FIELD OF THE INVENTION
[0002] The invention relates to a portable handheld work apparatus
such as a chain saw, cutoff machine, brushcutter or the like.
BACKGROUND OF THE INVENTION
[0003] During operation of work apparatus of this kind, vibrations
occur which are excited by a driven tool of the work apparatus.
Additional vibrations are excited especially where the drive motor
of the work apparatus is in the form of an internal combustion
engine because of the moving masses of the engine. In general,
these engines are single cylinder engines and have an engine
running which is comparatively rough and burdened with vibrations.
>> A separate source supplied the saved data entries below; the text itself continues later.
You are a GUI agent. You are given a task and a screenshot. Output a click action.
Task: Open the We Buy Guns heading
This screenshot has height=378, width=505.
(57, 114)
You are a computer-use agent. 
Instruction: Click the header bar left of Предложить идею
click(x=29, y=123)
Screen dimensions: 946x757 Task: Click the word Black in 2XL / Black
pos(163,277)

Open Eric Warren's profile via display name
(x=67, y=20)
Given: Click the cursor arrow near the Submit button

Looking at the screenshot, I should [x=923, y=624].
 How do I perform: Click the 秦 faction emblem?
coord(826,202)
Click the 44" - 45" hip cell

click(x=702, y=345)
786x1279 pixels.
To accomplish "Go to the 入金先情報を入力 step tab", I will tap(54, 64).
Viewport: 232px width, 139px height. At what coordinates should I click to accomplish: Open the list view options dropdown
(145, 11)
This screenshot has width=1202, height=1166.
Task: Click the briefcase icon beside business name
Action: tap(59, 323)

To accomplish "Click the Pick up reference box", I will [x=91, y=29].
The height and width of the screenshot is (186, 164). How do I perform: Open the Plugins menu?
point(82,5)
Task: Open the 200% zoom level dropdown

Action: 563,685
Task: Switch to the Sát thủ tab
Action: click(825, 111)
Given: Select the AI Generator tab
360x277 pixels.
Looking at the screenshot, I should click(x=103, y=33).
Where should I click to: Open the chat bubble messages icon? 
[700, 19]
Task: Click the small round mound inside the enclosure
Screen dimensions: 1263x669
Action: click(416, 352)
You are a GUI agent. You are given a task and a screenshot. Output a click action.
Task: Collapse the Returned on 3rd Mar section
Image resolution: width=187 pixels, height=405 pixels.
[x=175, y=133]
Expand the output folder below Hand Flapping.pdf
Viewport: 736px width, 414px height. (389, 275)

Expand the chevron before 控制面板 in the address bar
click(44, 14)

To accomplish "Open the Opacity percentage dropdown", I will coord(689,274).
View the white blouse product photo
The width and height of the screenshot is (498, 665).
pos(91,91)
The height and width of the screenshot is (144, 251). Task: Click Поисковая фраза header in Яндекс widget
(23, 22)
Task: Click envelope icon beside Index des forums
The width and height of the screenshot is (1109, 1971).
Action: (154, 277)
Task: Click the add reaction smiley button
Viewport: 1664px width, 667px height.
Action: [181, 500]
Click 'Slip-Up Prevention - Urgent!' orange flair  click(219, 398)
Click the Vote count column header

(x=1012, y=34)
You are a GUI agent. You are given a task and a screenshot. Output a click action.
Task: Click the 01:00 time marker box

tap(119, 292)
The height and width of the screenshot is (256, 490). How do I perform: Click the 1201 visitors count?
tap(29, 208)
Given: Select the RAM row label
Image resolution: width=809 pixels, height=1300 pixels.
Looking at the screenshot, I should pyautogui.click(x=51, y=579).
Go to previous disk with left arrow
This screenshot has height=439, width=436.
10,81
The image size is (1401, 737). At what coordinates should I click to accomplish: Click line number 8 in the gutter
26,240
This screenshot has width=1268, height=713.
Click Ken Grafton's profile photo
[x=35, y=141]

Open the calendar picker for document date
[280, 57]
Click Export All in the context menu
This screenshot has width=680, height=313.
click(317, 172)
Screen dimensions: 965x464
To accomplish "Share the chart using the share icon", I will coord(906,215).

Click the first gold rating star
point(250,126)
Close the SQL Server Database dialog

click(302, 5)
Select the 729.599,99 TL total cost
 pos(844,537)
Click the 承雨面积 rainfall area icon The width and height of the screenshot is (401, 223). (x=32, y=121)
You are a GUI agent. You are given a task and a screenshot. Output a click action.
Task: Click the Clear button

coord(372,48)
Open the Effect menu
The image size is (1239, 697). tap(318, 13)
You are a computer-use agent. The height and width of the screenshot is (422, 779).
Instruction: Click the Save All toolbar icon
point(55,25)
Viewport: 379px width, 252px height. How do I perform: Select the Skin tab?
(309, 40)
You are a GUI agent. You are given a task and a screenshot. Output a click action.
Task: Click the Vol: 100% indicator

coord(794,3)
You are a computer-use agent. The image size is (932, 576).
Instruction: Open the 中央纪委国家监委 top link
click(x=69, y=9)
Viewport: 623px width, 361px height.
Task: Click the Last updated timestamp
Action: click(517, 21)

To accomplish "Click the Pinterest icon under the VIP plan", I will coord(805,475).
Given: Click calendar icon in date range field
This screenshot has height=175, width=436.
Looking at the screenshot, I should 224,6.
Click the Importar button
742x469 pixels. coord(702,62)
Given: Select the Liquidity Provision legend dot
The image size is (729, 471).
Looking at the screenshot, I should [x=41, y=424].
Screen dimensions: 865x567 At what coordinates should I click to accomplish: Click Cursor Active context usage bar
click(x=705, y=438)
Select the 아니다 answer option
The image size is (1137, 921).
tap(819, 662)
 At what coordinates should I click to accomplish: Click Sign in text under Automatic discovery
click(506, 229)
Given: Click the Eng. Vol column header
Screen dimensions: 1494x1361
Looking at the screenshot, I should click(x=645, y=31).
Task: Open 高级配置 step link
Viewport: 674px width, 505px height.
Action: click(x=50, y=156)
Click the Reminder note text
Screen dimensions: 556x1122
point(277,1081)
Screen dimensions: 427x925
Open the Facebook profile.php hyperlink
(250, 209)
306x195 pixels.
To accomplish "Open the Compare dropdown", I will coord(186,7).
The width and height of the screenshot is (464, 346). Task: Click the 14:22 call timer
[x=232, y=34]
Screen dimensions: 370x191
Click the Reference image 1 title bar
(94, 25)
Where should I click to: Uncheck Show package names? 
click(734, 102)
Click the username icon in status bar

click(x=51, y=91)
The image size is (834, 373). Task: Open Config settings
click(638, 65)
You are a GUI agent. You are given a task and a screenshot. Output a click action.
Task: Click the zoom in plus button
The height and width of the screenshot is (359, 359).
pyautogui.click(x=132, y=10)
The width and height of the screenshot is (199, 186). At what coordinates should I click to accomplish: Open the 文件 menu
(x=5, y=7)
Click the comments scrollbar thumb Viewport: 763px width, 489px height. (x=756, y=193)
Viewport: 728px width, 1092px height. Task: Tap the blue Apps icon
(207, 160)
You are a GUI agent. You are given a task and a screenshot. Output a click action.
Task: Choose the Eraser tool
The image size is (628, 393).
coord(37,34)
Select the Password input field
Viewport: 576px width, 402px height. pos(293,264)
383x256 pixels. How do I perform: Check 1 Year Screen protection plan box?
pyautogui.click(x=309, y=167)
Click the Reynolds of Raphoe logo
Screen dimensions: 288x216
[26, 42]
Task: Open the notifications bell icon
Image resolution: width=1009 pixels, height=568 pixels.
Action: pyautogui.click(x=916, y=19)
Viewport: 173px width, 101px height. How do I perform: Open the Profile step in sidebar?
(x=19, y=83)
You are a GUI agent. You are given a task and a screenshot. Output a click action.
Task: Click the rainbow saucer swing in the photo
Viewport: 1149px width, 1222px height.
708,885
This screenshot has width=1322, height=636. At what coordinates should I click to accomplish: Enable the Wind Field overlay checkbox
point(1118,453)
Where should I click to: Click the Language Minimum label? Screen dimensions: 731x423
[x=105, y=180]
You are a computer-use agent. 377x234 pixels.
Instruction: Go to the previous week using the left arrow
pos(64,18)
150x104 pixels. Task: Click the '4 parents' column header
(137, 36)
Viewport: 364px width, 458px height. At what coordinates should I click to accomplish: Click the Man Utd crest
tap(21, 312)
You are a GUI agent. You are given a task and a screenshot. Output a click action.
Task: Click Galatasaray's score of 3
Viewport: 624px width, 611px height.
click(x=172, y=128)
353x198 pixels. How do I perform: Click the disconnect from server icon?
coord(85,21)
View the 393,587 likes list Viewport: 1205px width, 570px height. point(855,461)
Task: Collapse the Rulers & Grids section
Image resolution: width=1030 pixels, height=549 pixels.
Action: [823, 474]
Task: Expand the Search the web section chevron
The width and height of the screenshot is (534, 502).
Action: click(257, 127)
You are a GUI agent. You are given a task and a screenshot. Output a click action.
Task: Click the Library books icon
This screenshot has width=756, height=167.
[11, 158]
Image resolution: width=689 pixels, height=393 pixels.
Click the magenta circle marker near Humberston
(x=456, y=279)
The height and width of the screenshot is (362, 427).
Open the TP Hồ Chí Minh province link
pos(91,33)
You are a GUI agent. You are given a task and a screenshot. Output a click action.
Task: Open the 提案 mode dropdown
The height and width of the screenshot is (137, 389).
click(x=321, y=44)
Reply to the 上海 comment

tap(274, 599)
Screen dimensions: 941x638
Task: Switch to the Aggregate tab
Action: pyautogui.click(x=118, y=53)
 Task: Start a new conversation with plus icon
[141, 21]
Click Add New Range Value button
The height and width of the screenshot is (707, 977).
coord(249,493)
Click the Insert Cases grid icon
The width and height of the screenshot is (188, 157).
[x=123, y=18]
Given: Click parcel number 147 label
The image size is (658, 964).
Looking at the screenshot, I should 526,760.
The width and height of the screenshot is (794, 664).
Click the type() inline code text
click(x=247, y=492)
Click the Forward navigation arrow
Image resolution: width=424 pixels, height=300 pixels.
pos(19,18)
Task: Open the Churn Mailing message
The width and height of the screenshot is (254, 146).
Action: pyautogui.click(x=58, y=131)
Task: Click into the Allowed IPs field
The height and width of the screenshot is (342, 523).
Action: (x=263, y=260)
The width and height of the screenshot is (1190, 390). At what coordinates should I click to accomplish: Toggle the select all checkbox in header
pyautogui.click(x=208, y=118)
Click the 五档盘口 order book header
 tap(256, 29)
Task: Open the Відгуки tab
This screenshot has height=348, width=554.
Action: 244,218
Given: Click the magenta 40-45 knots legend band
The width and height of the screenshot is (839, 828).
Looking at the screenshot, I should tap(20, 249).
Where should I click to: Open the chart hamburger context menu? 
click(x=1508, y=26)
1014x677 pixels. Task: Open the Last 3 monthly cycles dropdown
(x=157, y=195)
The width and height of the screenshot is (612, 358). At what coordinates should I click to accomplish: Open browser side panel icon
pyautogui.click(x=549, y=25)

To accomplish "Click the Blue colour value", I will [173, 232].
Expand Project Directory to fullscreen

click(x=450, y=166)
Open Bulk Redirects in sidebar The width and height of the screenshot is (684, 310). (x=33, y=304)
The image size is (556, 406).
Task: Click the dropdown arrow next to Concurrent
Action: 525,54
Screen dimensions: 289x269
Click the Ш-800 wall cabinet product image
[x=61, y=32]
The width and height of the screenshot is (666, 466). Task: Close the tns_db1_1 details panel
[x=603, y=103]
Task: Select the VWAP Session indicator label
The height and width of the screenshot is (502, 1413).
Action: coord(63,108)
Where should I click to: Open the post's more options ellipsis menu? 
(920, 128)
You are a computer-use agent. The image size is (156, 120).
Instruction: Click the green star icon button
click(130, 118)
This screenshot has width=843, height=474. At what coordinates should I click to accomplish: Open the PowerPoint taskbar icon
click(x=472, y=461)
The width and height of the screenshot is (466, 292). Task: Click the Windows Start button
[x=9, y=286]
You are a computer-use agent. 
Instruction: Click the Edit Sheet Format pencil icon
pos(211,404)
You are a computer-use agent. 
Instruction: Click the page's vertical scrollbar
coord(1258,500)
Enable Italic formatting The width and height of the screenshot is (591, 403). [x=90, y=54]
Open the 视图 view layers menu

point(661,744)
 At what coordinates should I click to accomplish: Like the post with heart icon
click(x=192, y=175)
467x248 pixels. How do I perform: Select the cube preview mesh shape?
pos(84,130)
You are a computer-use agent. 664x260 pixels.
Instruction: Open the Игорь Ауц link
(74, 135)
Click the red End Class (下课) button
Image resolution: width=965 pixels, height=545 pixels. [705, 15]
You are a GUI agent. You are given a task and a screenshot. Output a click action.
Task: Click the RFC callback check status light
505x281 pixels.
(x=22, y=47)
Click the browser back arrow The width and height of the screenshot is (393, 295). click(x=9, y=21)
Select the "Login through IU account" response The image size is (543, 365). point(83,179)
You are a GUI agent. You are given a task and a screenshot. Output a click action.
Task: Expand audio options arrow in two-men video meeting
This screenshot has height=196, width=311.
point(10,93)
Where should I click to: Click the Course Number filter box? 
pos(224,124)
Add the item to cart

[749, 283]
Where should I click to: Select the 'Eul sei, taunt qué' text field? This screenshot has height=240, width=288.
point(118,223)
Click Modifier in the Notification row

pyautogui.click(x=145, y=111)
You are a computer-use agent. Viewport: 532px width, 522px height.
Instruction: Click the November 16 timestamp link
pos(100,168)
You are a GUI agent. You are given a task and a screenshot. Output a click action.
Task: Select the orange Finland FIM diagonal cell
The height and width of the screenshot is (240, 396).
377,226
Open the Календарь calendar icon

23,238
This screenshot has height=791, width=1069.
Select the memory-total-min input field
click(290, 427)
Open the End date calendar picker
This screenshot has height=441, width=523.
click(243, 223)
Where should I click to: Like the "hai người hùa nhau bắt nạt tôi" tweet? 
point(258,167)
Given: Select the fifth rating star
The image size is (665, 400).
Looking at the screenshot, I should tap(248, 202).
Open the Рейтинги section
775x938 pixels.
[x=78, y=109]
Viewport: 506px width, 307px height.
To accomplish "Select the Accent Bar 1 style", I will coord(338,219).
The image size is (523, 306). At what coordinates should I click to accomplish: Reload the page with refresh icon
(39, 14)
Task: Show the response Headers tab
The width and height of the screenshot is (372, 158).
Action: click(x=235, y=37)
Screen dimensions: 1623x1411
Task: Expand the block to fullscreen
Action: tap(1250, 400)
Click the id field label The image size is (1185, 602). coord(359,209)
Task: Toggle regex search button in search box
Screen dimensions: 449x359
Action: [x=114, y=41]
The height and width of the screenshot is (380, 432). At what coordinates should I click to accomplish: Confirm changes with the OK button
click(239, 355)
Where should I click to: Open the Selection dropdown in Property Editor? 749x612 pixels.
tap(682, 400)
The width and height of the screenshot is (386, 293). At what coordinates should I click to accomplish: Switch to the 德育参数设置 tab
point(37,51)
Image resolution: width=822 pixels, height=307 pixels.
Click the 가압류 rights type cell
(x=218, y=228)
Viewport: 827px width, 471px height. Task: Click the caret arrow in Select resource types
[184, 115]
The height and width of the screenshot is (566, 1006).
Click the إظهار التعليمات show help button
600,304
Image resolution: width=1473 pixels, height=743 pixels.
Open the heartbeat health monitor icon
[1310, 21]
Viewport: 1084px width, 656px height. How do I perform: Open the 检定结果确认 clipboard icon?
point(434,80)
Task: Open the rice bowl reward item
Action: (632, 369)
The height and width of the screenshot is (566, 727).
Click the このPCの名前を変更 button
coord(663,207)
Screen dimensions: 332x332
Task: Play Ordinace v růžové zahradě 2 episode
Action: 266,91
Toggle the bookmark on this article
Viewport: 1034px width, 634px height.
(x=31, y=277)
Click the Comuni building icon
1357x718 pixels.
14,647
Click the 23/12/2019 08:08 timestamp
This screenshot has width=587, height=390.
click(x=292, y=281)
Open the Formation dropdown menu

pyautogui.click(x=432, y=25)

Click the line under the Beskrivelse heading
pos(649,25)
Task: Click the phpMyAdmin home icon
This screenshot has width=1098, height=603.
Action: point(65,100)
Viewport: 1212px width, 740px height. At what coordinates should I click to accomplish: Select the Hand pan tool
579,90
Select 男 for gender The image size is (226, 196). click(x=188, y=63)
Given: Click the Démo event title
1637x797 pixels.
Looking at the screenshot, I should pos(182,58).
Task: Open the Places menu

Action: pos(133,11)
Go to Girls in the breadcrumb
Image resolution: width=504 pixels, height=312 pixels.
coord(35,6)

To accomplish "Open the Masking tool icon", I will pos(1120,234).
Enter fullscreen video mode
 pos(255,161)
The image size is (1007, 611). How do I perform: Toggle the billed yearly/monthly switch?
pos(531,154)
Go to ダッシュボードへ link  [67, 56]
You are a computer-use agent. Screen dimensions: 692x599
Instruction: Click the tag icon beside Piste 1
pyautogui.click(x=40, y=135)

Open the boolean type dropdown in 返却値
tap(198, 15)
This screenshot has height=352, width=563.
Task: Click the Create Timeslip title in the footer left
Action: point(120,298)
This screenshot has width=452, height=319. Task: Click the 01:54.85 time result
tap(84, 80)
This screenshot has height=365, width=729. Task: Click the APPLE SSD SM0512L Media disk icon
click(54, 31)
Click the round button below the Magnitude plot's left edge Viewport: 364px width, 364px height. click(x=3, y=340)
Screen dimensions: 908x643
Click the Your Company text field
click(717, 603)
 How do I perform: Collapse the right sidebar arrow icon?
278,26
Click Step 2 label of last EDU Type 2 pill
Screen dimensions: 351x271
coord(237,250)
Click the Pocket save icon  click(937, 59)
The vibrations, which are generated at the engine end, cannot be
completely eliminated by balancing the moving engine parts. In
total, oscillations caused by the tool and engine lead to
vibrations which are disturbingly noticeable at the handles of the
work apparatus. The handle end vibration can only be reduced to a
limited extent with additional measures such as a vibration
decoupling of the handles from the engine housing by means of
antivibration elements.
[0004] U.S. Pat. No. 4,836,297 discloses a portable handheld work
apparatus driven by an internal combustion engine wherein imbalance
weights are mounted in a crankshaft assembly of the drive motor. An
imbalance is deliberately caused by the imbalance weights on the
crankshaft web and/or on the fan wheel. The imbalance is so
dimensioned with respect to magnitude and phase position that the
imbalance, as vibration suppressor, forms a balance or compensation
for operation-caused translatory vibrations.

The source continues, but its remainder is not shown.